The hundreds that had gathered on the lawn of the visitor centre heard a very passionate and emotional speech from the Brook Waimarama Sanctuary Trust's Chair, Dave Butler, someone who has been a key part of the project from the onset 13 years ago. 

The projections are that it will take 15 months to build the fence, with what Dave calls the "dancing" diggers and bulldozers performing feats of engineering marvel on some of the very steep sections of the fenceline. Once this has been completed the now enclosed pests would be eradicated next winter.
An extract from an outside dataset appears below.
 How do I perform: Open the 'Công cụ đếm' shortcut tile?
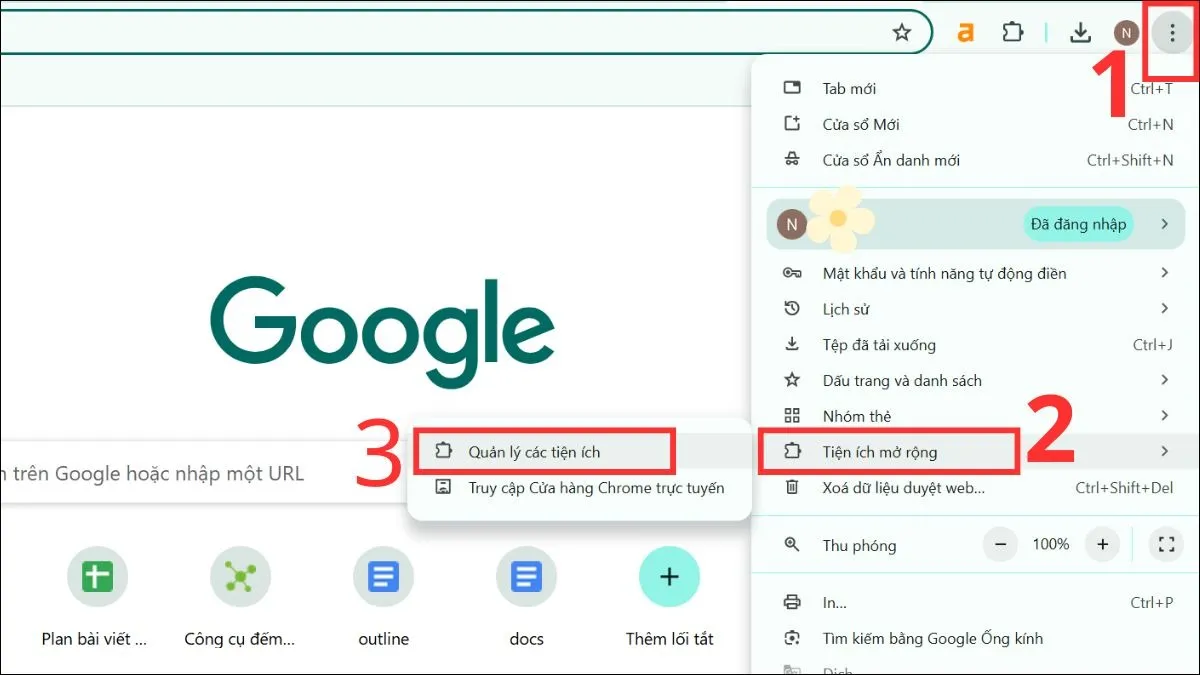pos(240,577)
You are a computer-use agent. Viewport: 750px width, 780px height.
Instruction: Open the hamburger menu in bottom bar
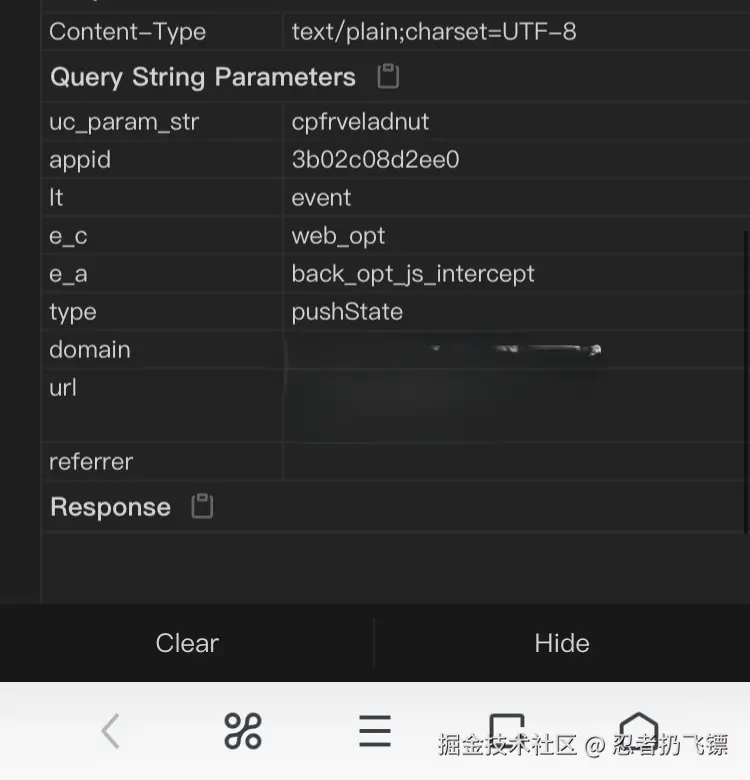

The sanctuary would remain open during construction with rolling closures of areas where needed.

"We are looking forward to something exciting which is not a vision anymore but a reality."

He paid special mention to those involved that have sinced passed away and not had the chance to witness this historic milestone.

Nelson Mayor Rachel Reese and Tasman Mayor Richard Kempthorne shovel dirt into place to hold the first fencepost in place as supported by local MP and Minister for the Environment the Hon Dr Nick Smith.


A key part of the celebration was the actual placing of the very first fencepost, the first of 7,500 making up the 14km perimeter of the Sanctuary's 700ha fenced sanctuary.

Once the ceremonial aspect was doen, and all necessary photo obligations done, it was the chance of some very lucky local children to get in on the action. They had the honour of also being a big part of the important end of the morning, the actual placing of the first fencepost - something they are sure to remember for the rest of their lives, and something they can revisit with their own children in the future.


With the first post now in the ground the really hard work is now about to begin. The money has been raised to pay for the fence construction but this is only a part of the project. The ongoing track maintainence and weed control still needs to happen as well as the upkeep of the existing facilities.

The Bowater Motor Group is so proud to have had a hand to play in this journey, and will continue to be avid supporters for generations to come. The connection to the project has been formed, and generationally the Bowater Family are behind the project boots and all!

Bowater Honda CEO Chris Bowater with his son Jacob in the Brook Sanctuary Visitor Centre after the Ground Breaking Ceremony.